Unternehmen streben danach, die Produktivität durch KI zu steigern, ohne zusätzliches Personal einzustellen. Dies würde den ohnehin schon trägen Arbeitsmarkt weiter belasten. Der Anstieg des BIP auf 4,3% im dritten Quartal, das größte Wachstum seit dem dritten Quartal 2023, ist ein ermutigendes Zeichen. Präsident Donald Trump sprach von einem "Trump Economic Golden Age is FULL steam ahead".
Dennoch sind viele Amerikaner besorgt um ihre Arbeitsplätze. Einige Unternehmen rechtfertigen Entlassungen mit der Notwendigkeit, in einer KI-gesteuerten Zukunft effizient zu sein. Die USA haben bereits weniger Arbeitsplätze als vor der COVID-19-Pandemie, und Federal Reserve Chair Jerome Powell merkte an, dass die düsteren Arbeitsmarktdaten die diesjährigen gedämpften Gewinne überzeichnen könnten.
Die Diskrepanz zwischen Ökonomen und Verbrauchern
Die US-Wirtschaft hat im Jahr 2025 eine Reihe von Herausforderungen gemeistert, darunter höhere Zölle, die die Inflation antrieben und das Verbrauchervertrauen erschütterten, sowie steigende Arbeitslosigkeit. Trotzdem zeigte sich die Wirtschaft widerstandsfähig und übertraf frühere Rezessionswarnungen. Michael Pearce, Chefökonom für die USA bei Oxford Economics, bewertete die Wirtschaft mit B oder B-, nannte sie "nicht spektakulär", aber "ein weiteres Jahr der Widerstandsfähigkeit".

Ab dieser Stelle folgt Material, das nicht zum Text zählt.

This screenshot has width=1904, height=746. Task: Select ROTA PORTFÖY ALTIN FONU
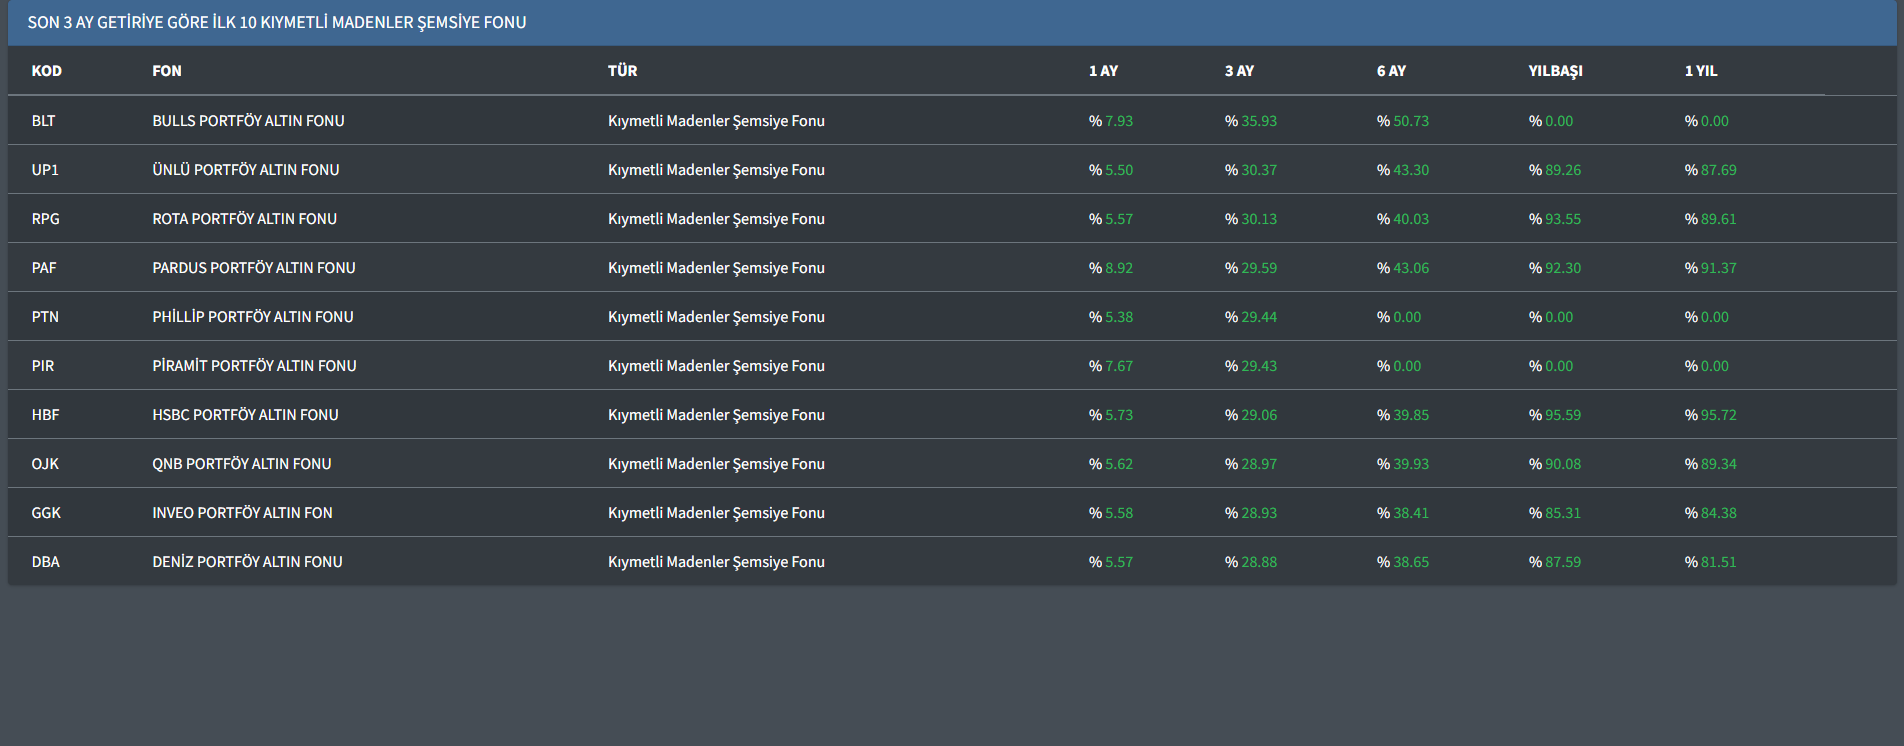pyautogui.click(x=244, y=219)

Diese Einschätzung steht im Gegensatz zur Wahrnehmung vieler Verbraucher. Eine CBS News-Umfrage ergab, dass drei Viertel der Amerikaner der US-Wirtschaft eine Note von C, D oder F gaben, hauptsächlich aufgrund hartnäckig hoher Preise. Die Diskrepanz erklärt sich dadurch, dass Finanzexperten makroökonomische Indikatoren wie BIP und Arbeitslosigkeit betrachten, während Verbraucher die Wirtschaft anhand von "Pocketbook Issues" wie Lebensmittel- und Gesundheitskosten beurteilen, die 2025 gestiegen sind.
Das Weiße Haus, vertreten durch Sprecher Kush Desai, betonte, dass sich die Wirtschaft unter Präsident Trump gegenüber dem Vorjahr verbessert habe, mit "abgekühlter Inflation, Jobwachstum im Privatsektor, günstigeren Essentials wie Benzin, niedrigeren Steuern und Billionen an Investitionen". Desai fügte hinzu, dass "Amerikaner sicher sein können, dass 2026 noch besser wird."